Re: [RFC PATCH v2 0/4] mm/zsmalloc: reduce zs_free() latency on swap release path

From: Wenchao Hao

Date: Tue Apr 28 2026 - 10:35:28 EST


On Tue, Apr 28, 2026 at 9:51 PM Wenchao Hao <haowenchao22@xxxxxxxxx> wrote:
>
> On Tue, Apr 28, 2026 at 2:17 AM Yosry Ahmed <yosry@xxxxxxxxxx> wrote:
> >
> > On Sat, Apr 25, 2026 at 9:13 PM Wenchao Hao <haowenchao22@xxxxxxxxx> wrote:
> > >
> > > On Tue, Apr 21, 2026 at 8:16 PM Wenchao Hao <haowenchao22@xxxxxxxxx> wrote:
> > > >
> > > > Swap freeing can be expensive when unmapping a VMA containing
> > > > many swap entries. This has been reported to significantly
> > > > delay memory reclamation during Android's low-memory killing,
> > > > especially when multiple processes are terminated to free
> > > > memory, with slot_free() accounting for more than 80% of
> > > > the total cost of freeing swap entries.
> > > >
> > > > Two earlier attempts by Lei and Zhiguo added a new thread in the mm core
> > > > to asynchronously collect and free swap entries [1][2], but the
> > > > design itself is fairly complex.
> > > >
> > > Hi Nhat, Kairui, Barry, Xueyuan,
> > >
> > > Thanks for the review.
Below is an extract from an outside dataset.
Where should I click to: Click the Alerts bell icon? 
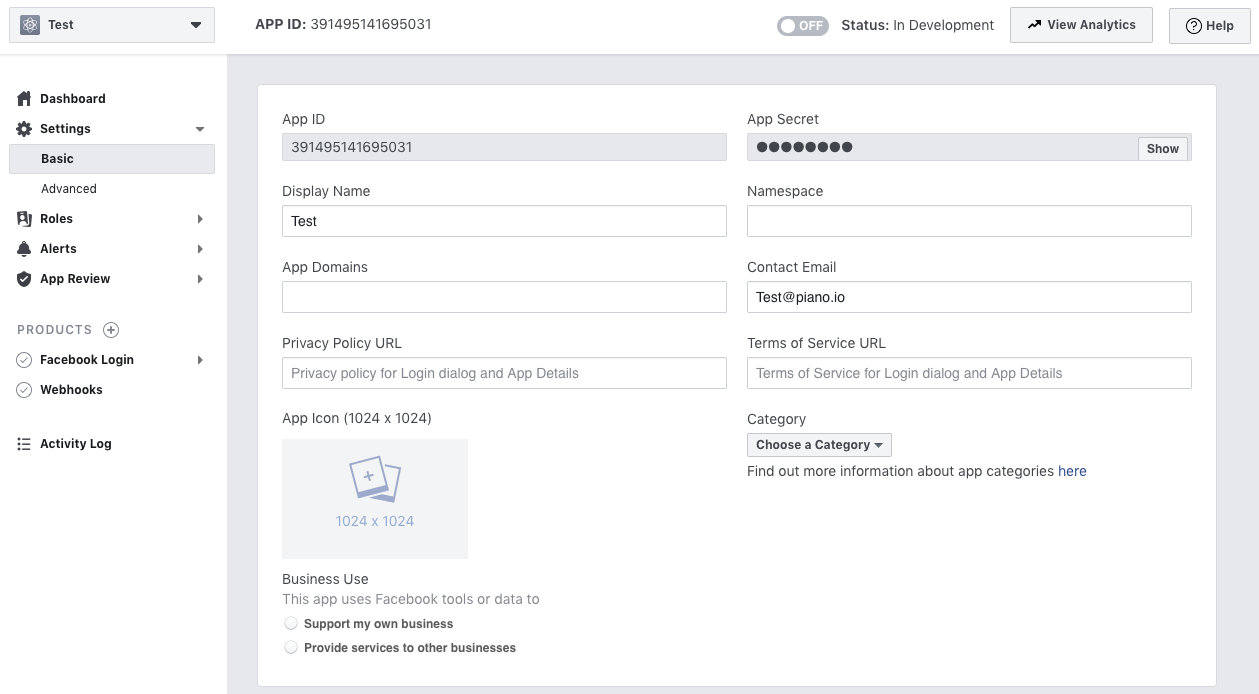(x=24, y=249)
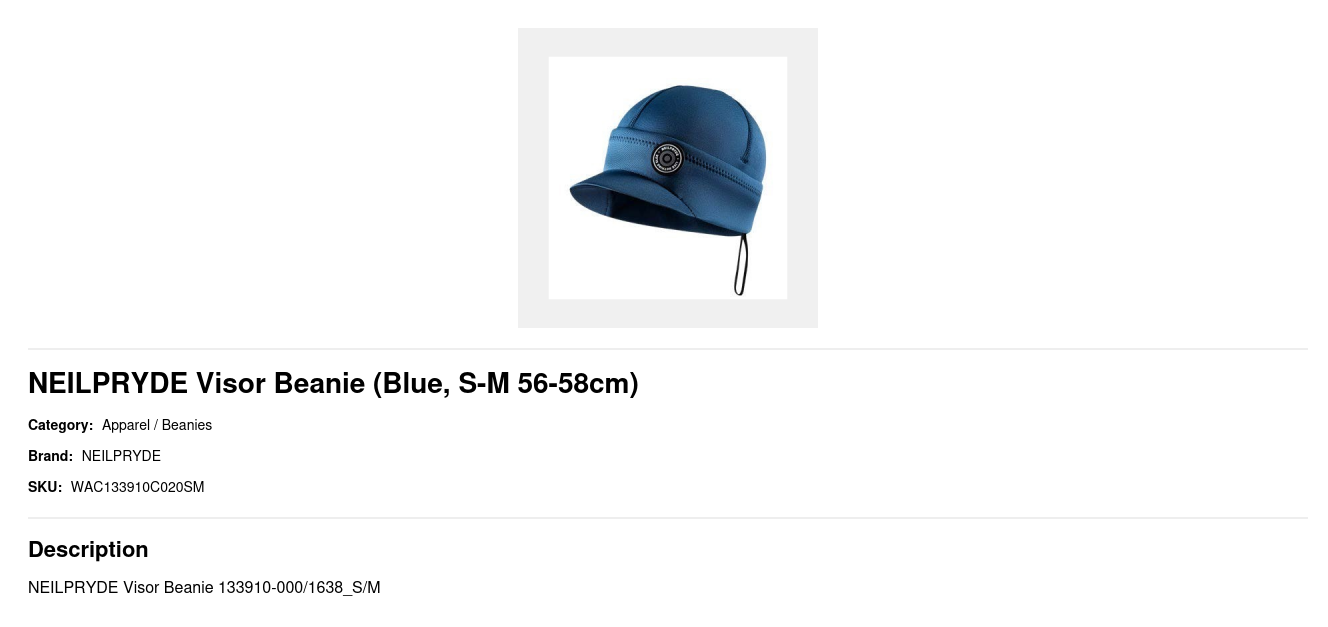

I agree with the direction and have some ideas for
> > > an alternative approach.
> > >
> > > My approach: first eliminate pool->lock from zs_free() itself, then defer
> > > free to per-cpu buffers with a lockless handoff, and finally reduce
> > > class->lock overhead during drain by exploiting natural class locality.
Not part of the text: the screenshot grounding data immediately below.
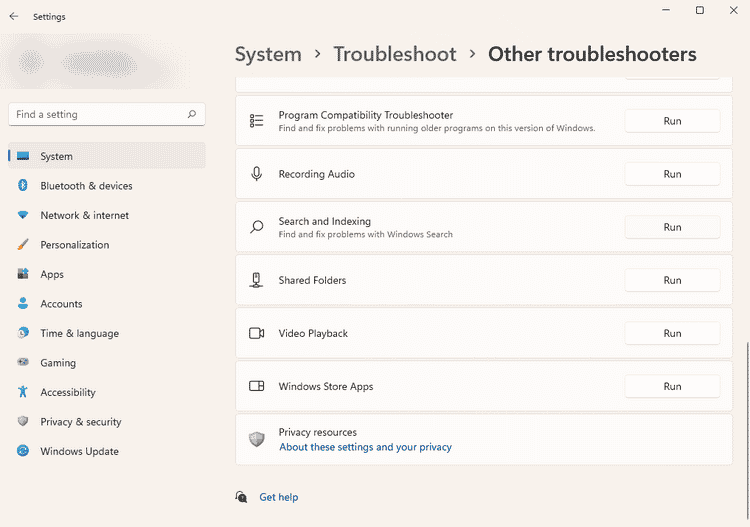Image resolution: width=750 pixels, height=527 pixels.
Task: Run the Windows Store Apps troubleshooter
Action: [x=672, y=386]
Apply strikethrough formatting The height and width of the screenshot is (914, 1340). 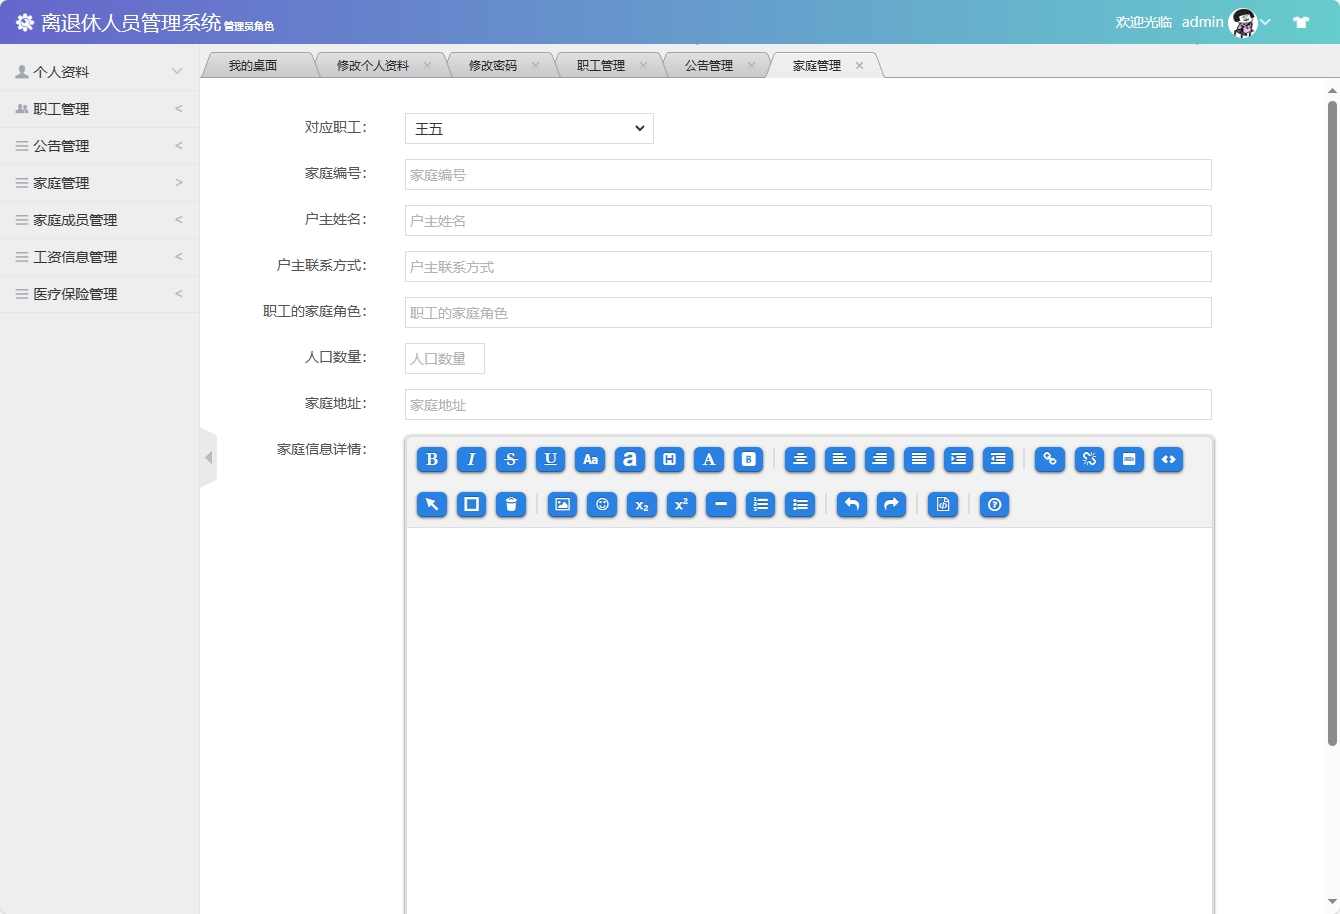(x=510, y=459)
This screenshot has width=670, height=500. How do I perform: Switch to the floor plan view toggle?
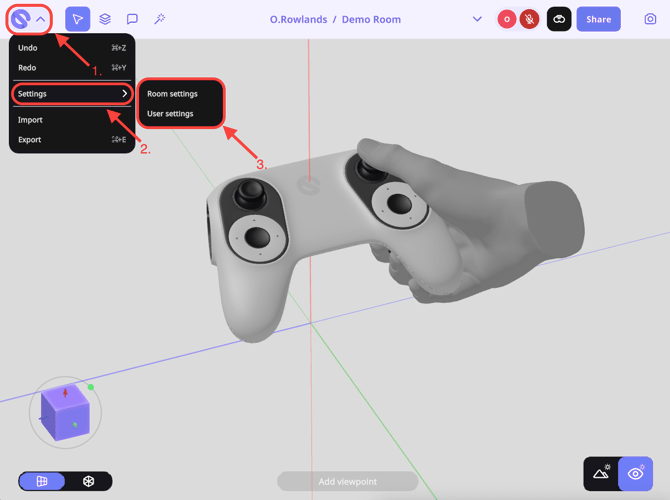pyautogui.click(x=42, y=481)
> > > Achieving both per-cpu and per-class is difficult, so the class->lock
> > > optimization is a compromise — but one that works well in practice.
> > >
> > > 1. Encode class_idx in obj to eliminate pool->lock
> > >
> > > OBJ_INDEX_BITS is over-provisioned on 64-bit. For example on arm64
> > > (chain_size=8): OBJ_INDEX_BITS=24 but only 10 bits are actually needed
> > > for obj_idx, leaving 14 spare bits.
> > > We can split OBJ_INDEX into class_idx + obj_idx:
> > >
> > > obj: [PFN | class_idx (OBJ_CLASS_BITS) | obj_idx (OBJ_IDX_BITS)]
> > >
> > > OBJ_CLASS_BITS is computed dynamically as `ilog2(ZS_SIZE_CLASSES - 1) + 1`
> > > (8 bits for 4K pages, 9 for 64K).
> > > Since class_idx is invariant across migration (only PFN changes), zs_free()
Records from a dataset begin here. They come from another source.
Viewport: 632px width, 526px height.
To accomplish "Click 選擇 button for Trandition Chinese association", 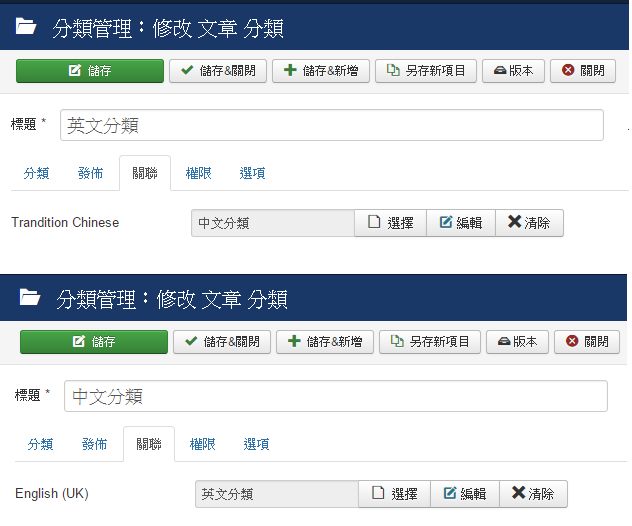I will click(390, 223).
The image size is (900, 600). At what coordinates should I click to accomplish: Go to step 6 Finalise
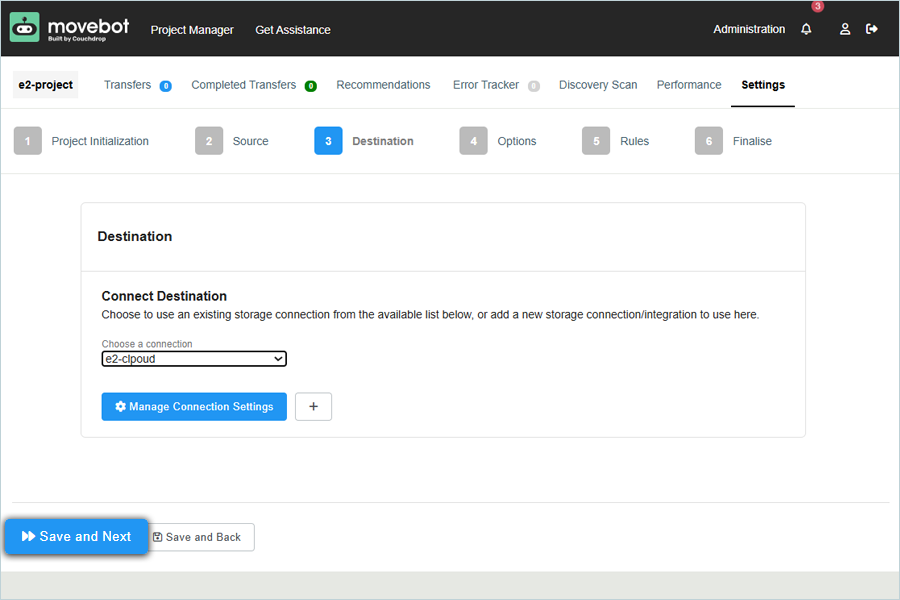(733, 141)
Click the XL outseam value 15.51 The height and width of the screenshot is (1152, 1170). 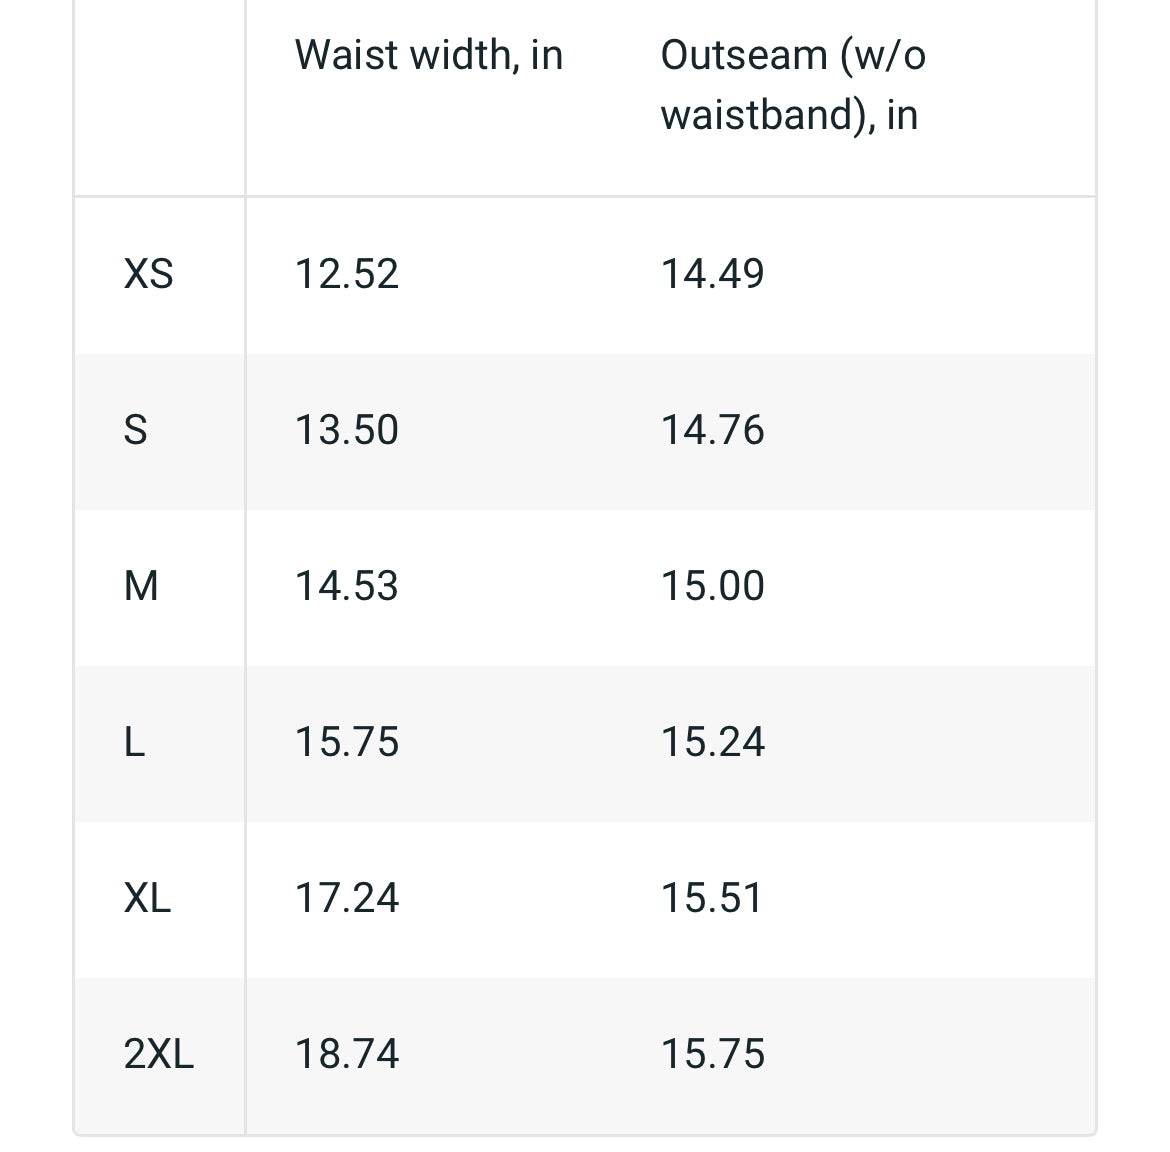pyautogui.click(x=712, y=898)
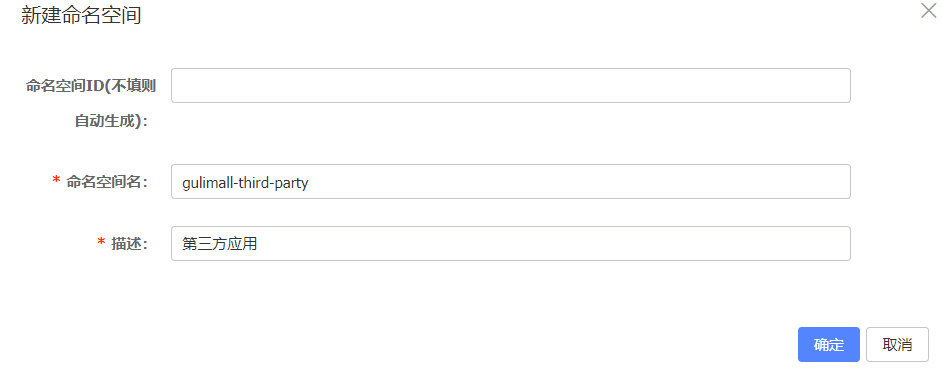Click red asterisk beside 描述
The height and width of the screenshot is (375, 942).
(101, 242)
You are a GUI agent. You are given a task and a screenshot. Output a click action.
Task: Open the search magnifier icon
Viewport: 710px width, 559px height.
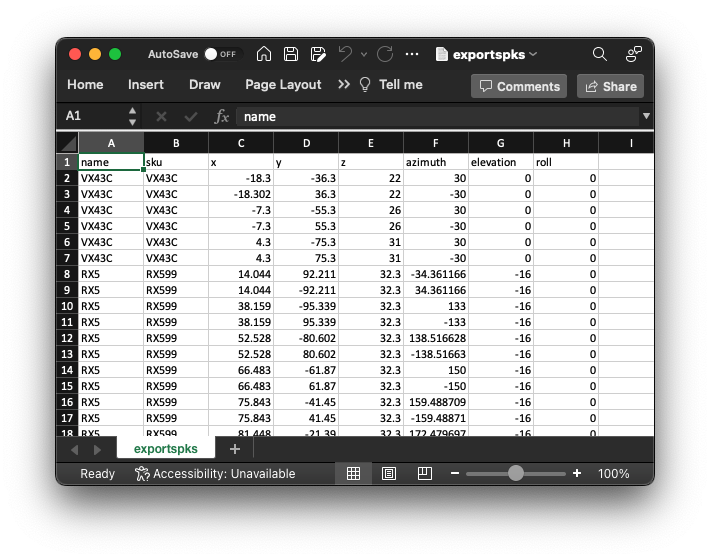tap(599, 54)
> > > can extract class_idx locklessly, then acquire class->lock and re-read obj for a
> > > stable PFN. No pool->lock needed.
> >
> > How much of the benefit do we get with just these locking improvements
> > without having to defer any of the freeing work?
> >
>
> Hi Yosry,
>
> Thanks for the review. Great question — we tested exactly this.
>
> With only the class_idx-in-obj encoding (eliminating pool->lock from
> zs_free, no deferred freeing), we measured on two platforms.
>
> Test: each process independently mmap 256MB, write data, madvise
> MADV_PAGEOUT to swap out via zram (lzo-rle), then concurrent munmap.
>
> Raspberry Pi 4B (4-core ARM64 Cortex-A72):
>
> mode Base ClassIdx-only Speedup
> single 59.0ms 56.0ms 1.05x
> multi 2p 94.6ms 66.7ms 1.42x
> multi 4p 202.9ms 110.6ms 1.83x
>
> x86 physical machine (4-core Intel i7-12700, 2 rounds averaged):
>
> mode Base ClassIdx-only Speedup
> single 11.7ms 9.8ms 1.19x
> multi 2p 24.1ms 17.2ms 1.40x
> multi 4p 63.0ms 45.3ms 1.39x
>

Correction on the x86 test description: the machine is a 20-core
Intel i7-12700, not 4-core. The test only ran 4 concurrent
processes. The multi 4p result (1.39x) is with 4 out of 20 cores
active — pool->lock contention would be higher with more
concurrent processes on this machine.